Schematic illustration of a fluorescence supersandwich assay for the detection of ATP. The double-stranded DNA (dsDNA) probes form a supersandwich which can be detected using dsDNA-specific fluorescent SYBR Green I (SG I).

12.5 Supersandwich Assays for Cell Detection

The detection of cancer cells has become an increasingly important topic for monitoring the progressions of diseases and diagnosing cancers [58]. Zhu et al. developed a supersandwich assay through signal amplification for the detection of cancer cells, as shown in Fig. 12.11 [59]. Aptamer-DNA concatamer-quantum dots probes were fabricated by the hybridization of aptamer-DNA and quantum dot-modified DNA with the capture DNA. Multiwall carbon nanotubes (MWCNTs), polydopamine (PDA), and gold nanoparticles (AuNPs) were employed to fabricate the electrode material MWCNTs@PDA@AuNPs through a layer-by-layer method. Concanavalin A (Con A) was captured by multiwall carbon nanotubes@polydopamine@gold nanoparticles (MWCNTs@PDA@AuNPs) that were absorbed on the surface of glassy carbon electrode (GCE). After cancer cells (CCRF-CEM cells) were captured by Con A, aptamer-DNA concatamer-quantum dots probes were modified through the specific recognition of the aptamer to cancer cells. CCRF-CEM cells were detected by both fluorescence and electrochemical methods. The signal amplification of the DNA concatamer and quantum dots improved the sensitivity with a detection limit of 50 cells mL−1. In addition, this assay could differentiate cancer cells from normal cells.
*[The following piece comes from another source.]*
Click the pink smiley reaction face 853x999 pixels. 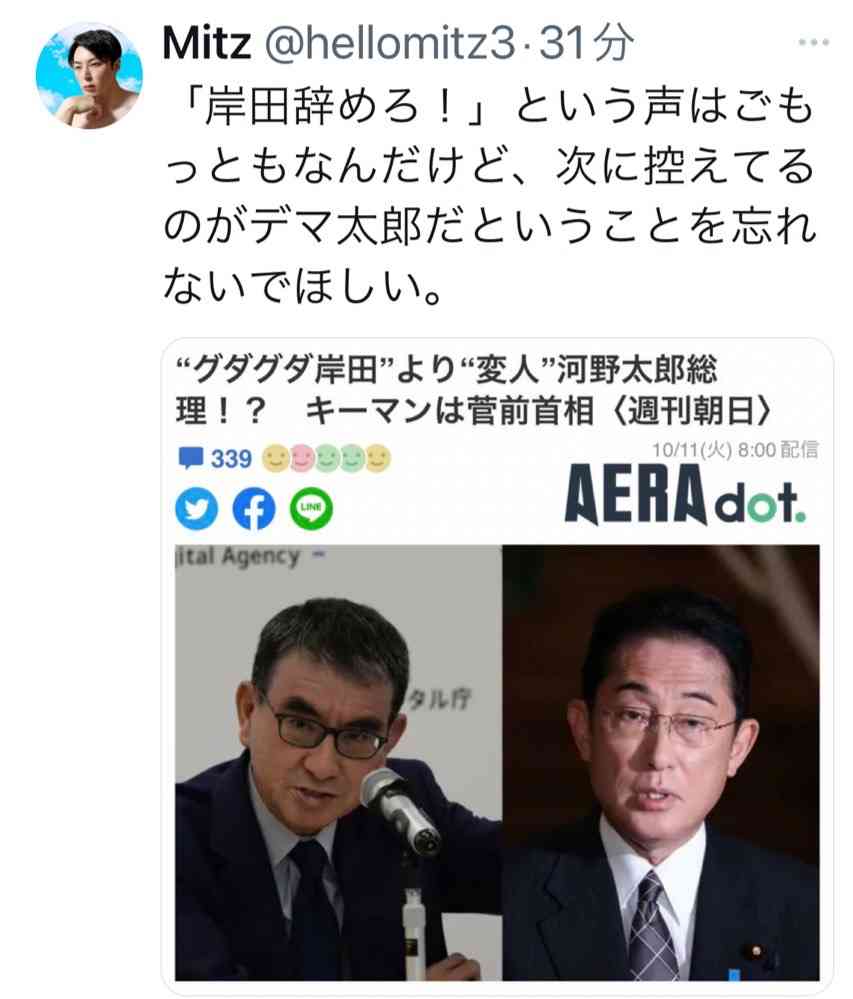[x=301, y=458]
A supersandwich electrochemical assay based on G-quadruplex DNAzyme and a supersandwich surface plasmon resonance assay using multiple signal amplification strategy were reported for the detection of cancer cells [40, 60]. Furthermore, circulating tumor cells (CTCs), a kind of tumor cells in the peripheral blood, were detected through a supersandwich electrochemical assay using signal amplification strategy with a detection limit of 10 cells mL−1 [61].

Fig. 12.11
figure 11

(Reprinted with the permission from Ref. [59]. Copyright 2013 American Chemical Society)

Schematic illustration of a supersandwich assay for the detection of cancer cells. The DNA concatamer-QDs are designed via DNA hybridization. MWCNTs@PDA@AuNPs composites are assembled to the electrode for immobilization of concanavalin A (Con A). CCRF-CEM cancer cells are selected with aptamer-DNA concatamer-QDs as probes.

12.6 Conclusion

In this chapter, we have summarized the recent development of several biosensors based on supersandwich assays for the detection of proteins, nucleic acids, small molecules, ions, and cells. It is clear that each strategy has its features and limitations. For instance, supersandwich electrochemical assays can detect the target with good sensitivity, but electrochemical detecting instruments are usually required. A facile and sensitive biosensor based on supersandwich assays without complex operations and professional instrumentation will be popularly achieved as immunochromatographic strip. We are happy to see that biosensors based on supersandwich assays step out of the laboratory to the house in the future.